Leaf angle was measured using time-lapse camera (ATL200S, Afidus, New Taipei City, Taiwan) that captured RGB images (16:9 ratio) at 10 min intervals (n = 3). To capture all labeled leaves within a single frame, images were taken from a height of 70 cm above the base of the target pot and 60 cm away from the seedlings. To minimize image distortion, all wide-angle, digital zoom, image stabilization, and auto-exposure optimization functions were disabled. RGB images were analyzed in ImageJ ver. 1.53k (NIH, Bethesda, MD, USA) to extract leaf angle data. Leaf angle was defined as the internal angle formed between horizontal reference line drawn from the petiole and line from the petiole to the leaf tip (Figure 6B). Leaves pointing upward were assigned angles between 0° and +90°, while downward-facing leaves were assigned between −90° and 0°. Collected leaf angle data were processed into leaf angle parameters according to equations 3, 4, and 5.

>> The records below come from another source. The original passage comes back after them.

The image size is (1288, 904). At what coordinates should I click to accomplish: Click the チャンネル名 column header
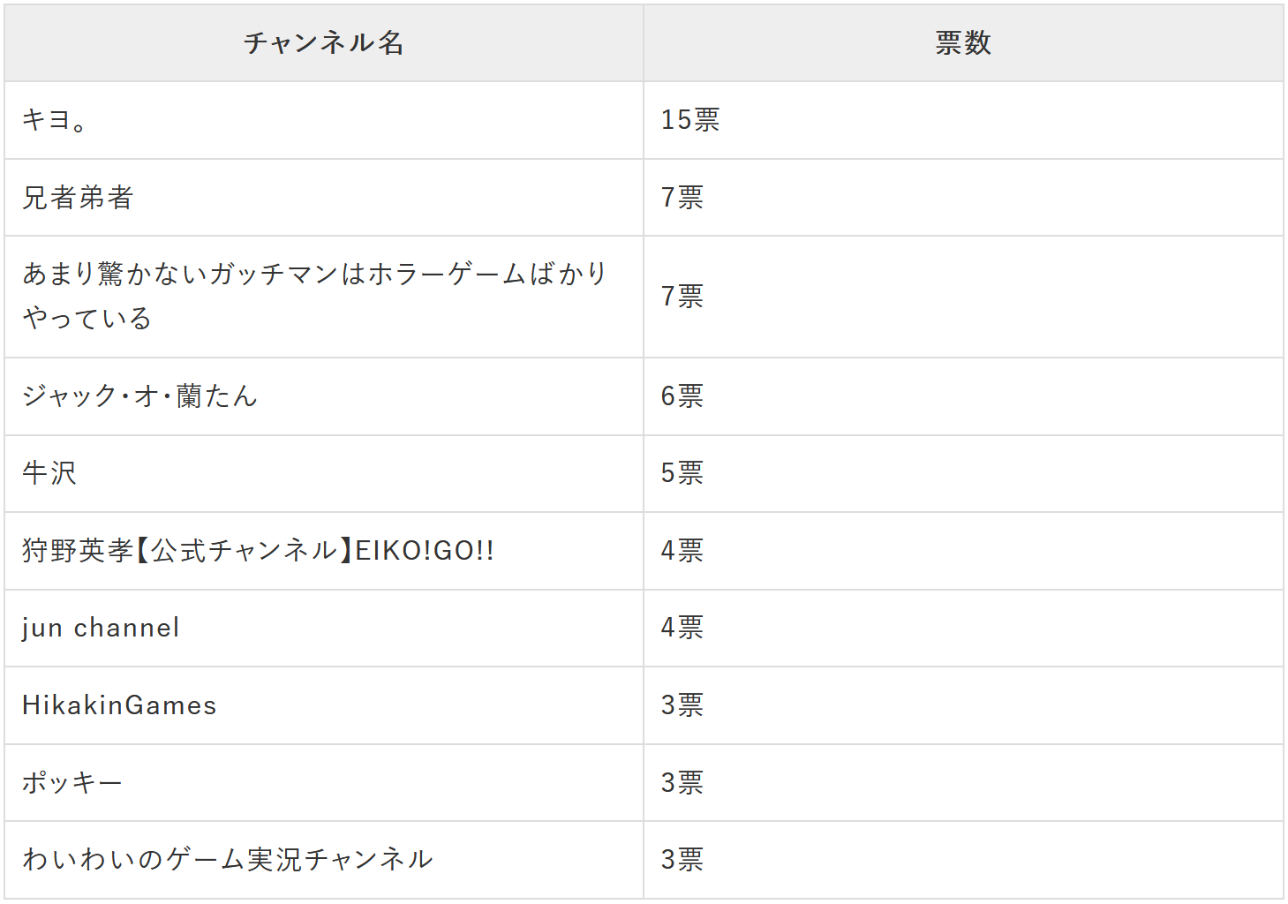point(323,42)
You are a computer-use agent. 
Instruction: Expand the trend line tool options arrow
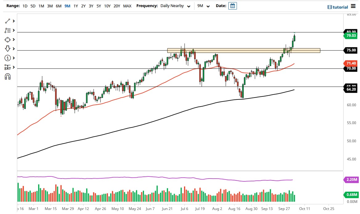pos(14,21)
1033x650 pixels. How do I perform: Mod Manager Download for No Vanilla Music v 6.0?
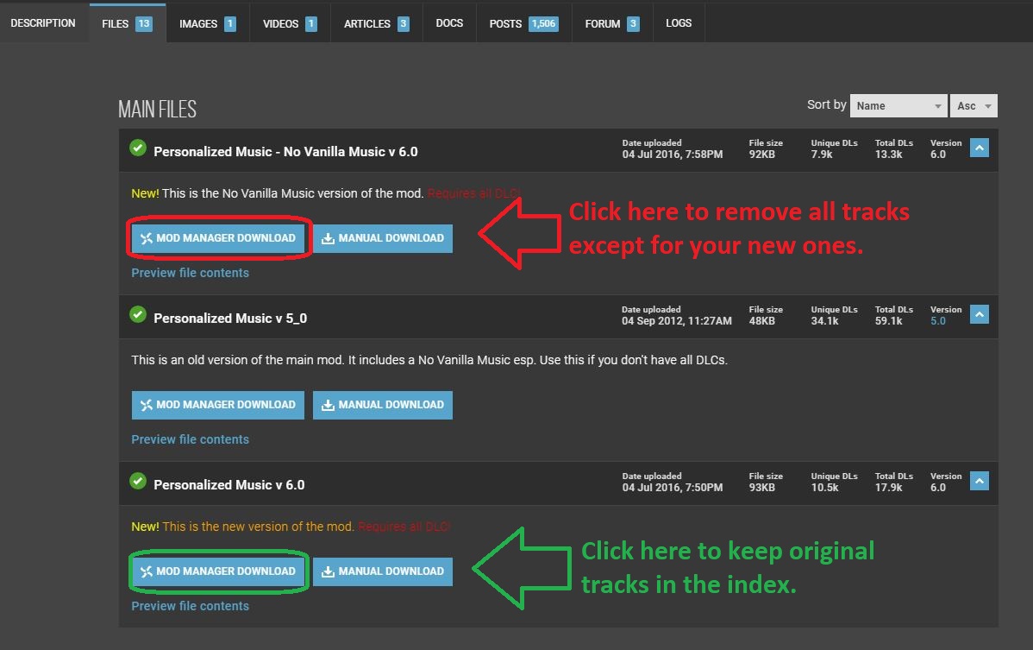[218, 238]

leaf angle ranges divided into six intervals (STx): – 90° ≤ ST1 < – 60°, – 60° ≤ ST2 < – 30°, – 30° ≤ ST3 < 0°, 0° ≤ ST4 < + 30°, + 30° ≤ ST5 < + 60°, + 60° ≤ ST6 ≤ + 90°

(1)

Δleaf angle (BD–MD): leaf angle (before drought) – leaf angle (measurement day)

(2)

Δleaf angle (PMD–MD): leaf angle (previous measurement day) – leaf angle (measurement day)

(3)

4.5. Statistical Analyses

To assess the effects of DT on temporal and treatment-based variations in physiological parameters and leaf angle, two-way repeated measures analysis of variance (RMANOVA) was performed. Post-hoc pairwise t-tests with Bonferroni correction (P < 0.05) were used. Stepwise multiple regression analysis was conducted to identify factors determining leaf angle variation, with leaf angle parameters as dependent variables and physiological parameters as independent variables. Multicollinearity among predictors was checked using tolerance and variance inflation factor (VIF) values. Principal component analysis (PCA) was performed to visualize variations in physiological and leaf angle characteristics across measurement days and to identify contributing factors. RMANOVA and regression analyses were conducted using SPSS ver. 26 (IBM, Armonk, NY, USA). PCA was performed in Python using the scikit-learn PCA module ver. 1.3.0, with StandardScaler applied to normalize all numerical data to account for differences in variable scales. Results were visualized as score plots for PC1 and PC2 using matplotlib ver. 3.7.2, and variable contributions were displayed as loading vectors.

5. Conclusions

This study demonstrated that image-based monitoring of leaf angle can detect drought-induced changes in Q. acutissima seedlings, showing temporal dynamics comparable to conventional physiological stress indicators. PMD-MD, like physiological parameters, showed significant differences between treatments starting on D6, but it did not allow for earlier detection. Multiple regression models indicated that environmental variables, especially AT and SM, were strong determinants of leaf angle variation under drought conditions. Future studies should account for temporal variability (e.g., seasonal changes, leaf development stages), incorporate multi-view imaging capable of capturing both inclination and azimuth changes, and expand to large-scale containerized seedling systems, including rewatering experiments, to validate field applicability.